--- Objective 1 ---
In the calculus page on volumes with cross sections, write out word for word the passage starting at "Let \(R\) be" and ending at "(B) \(3.549\)".
--- Objective 2 ---
Carry on the calculus page about volumes with triangular and semicircular cross sections, picking up after its final line.

** begin Text provided **

Home / AP Calculus AB 8.8 Volumes with Cross Sections: Triangles and Semicircles – MCQs

AP Calculus AB 8.8 Volumes with Cross Sections: Triangles and Semicircles - MCQs - Exam Style Questions

Calc-Ok Question


Let \(R\) be the region in the first quadrant bounded by \(y=4\cos\!\big(\tfrac{\pi x}{4}\big)\) and \(y=(x-2)^{2}\). The region \(R\) is the base of a solid. For the solid, each cross section perpendicular to the \(x\)-axis is an isosceles right triangle with a leg in region \(R\). What is the volume of the solid?

(A) \(1.775\)
(B) \(3.549\)
(C) \(4.800\)
(D) \(5.575\)

** end Text provided **
** begin Given data **

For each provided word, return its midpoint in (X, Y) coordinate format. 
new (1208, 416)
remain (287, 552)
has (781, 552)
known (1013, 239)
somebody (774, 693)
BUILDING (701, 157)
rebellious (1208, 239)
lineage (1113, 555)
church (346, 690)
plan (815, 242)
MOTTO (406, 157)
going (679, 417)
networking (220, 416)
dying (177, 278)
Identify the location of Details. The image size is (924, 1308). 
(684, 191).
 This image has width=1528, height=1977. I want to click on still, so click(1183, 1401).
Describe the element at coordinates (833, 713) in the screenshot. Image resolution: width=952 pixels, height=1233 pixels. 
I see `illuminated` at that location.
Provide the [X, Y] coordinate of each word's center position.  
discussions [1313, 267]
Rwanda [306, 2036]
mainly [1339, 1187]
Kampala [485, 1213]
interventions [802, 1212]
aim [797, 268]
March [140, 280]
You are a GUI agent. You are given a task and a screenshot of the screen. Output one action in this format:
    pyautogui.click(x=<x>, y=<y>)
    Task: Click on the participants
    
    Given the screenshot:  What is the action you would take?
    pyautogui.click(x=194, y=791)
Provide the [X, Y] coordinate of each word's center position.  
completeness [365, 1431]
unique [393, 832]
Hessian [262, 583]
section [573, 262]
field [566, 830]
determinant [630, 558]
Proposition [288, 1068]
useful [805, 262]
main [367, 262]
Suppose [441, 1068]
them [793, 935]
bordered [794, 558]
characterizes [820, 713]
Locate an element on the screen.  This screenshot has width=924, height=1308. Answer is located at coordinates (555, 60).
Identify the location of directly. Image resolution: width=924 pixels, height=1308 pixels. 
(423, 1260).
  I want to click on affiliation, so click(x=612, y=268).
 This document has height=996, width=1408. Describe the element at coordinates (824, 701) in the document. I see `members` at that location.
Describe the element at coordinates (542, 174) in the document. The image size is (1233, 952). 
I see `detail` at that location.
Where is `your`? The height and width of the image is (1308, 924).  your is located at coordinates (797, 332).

** end Given data **

--- Exercise output 1 ---
Let \(R\) be the region in the first quadrant bounded by \(y=4\cos\!\big(\tfrac{\pi x}{4}\big)\) and \(y=(x-2)^{2}\). The region \(R\) is the base of a solid. For the solid, each cross section perpendicular to the \(x\)-axis is an isosceles right triangle with a leg in region \(R\). What is the volume of the solid?

(A) \(1.775\)
(B) \(3.549\)

--- Exercise output 2 ---
▶️ Answer/Explanation

Intersections: \(4\cos\!\big(\tfrac{\pi x}{4}\big)=(x-2)^{2}\) at \(x=0,2\); integrate on \([0,2]\).
Vertical leg length: \(L(x)=4\cos\!\big(\tfrac{\pi x}{4}\big)-(x-2)^{2}\).
Area of isosceles right cross section: \(A(x)=\tfrac{1}{2}\,L(x)^{2}\).
Volume: \(\displaystyle V=\int_{0}^{2}\tfrac{1}{2}\Big(4\cos\!\big(\tfrac{\pi x}{4}\big)-(x-2)^{2}\Big)^{2}\,dx\).
Numerical value \(\approx 1.775\).
Answer: (A) \(1.775\)

Calc-Ok Question


The base of a solid is a right triangle with legs \(6\) and \(16\). The hypotenuse is \(y=-\tfrac{3}{8}(x-16)\) on \(0\le x\le 16\). Each cross section perpendicular to the \(x\)-axis is a semicircle. What is the volume of the solid?
(A) \(75.398\)
(B) \(150.796\)
(C) \(301.593\)
(D) \(603.186\)
▶️ Answer/Explanation
For \(0\le x\le 16\), height \(y=6-\frac{3}{8}x\).
Semicircle radius \(r=\dfrac{y}{2}=3-\dfrac{3x}{16}\).
Area \(A(x)=\dfrac{\pi r^{2}}{2}=\dfrac{\pi}{2}\Big(3-\dfrac{3x}{16}\Big)^{2}\).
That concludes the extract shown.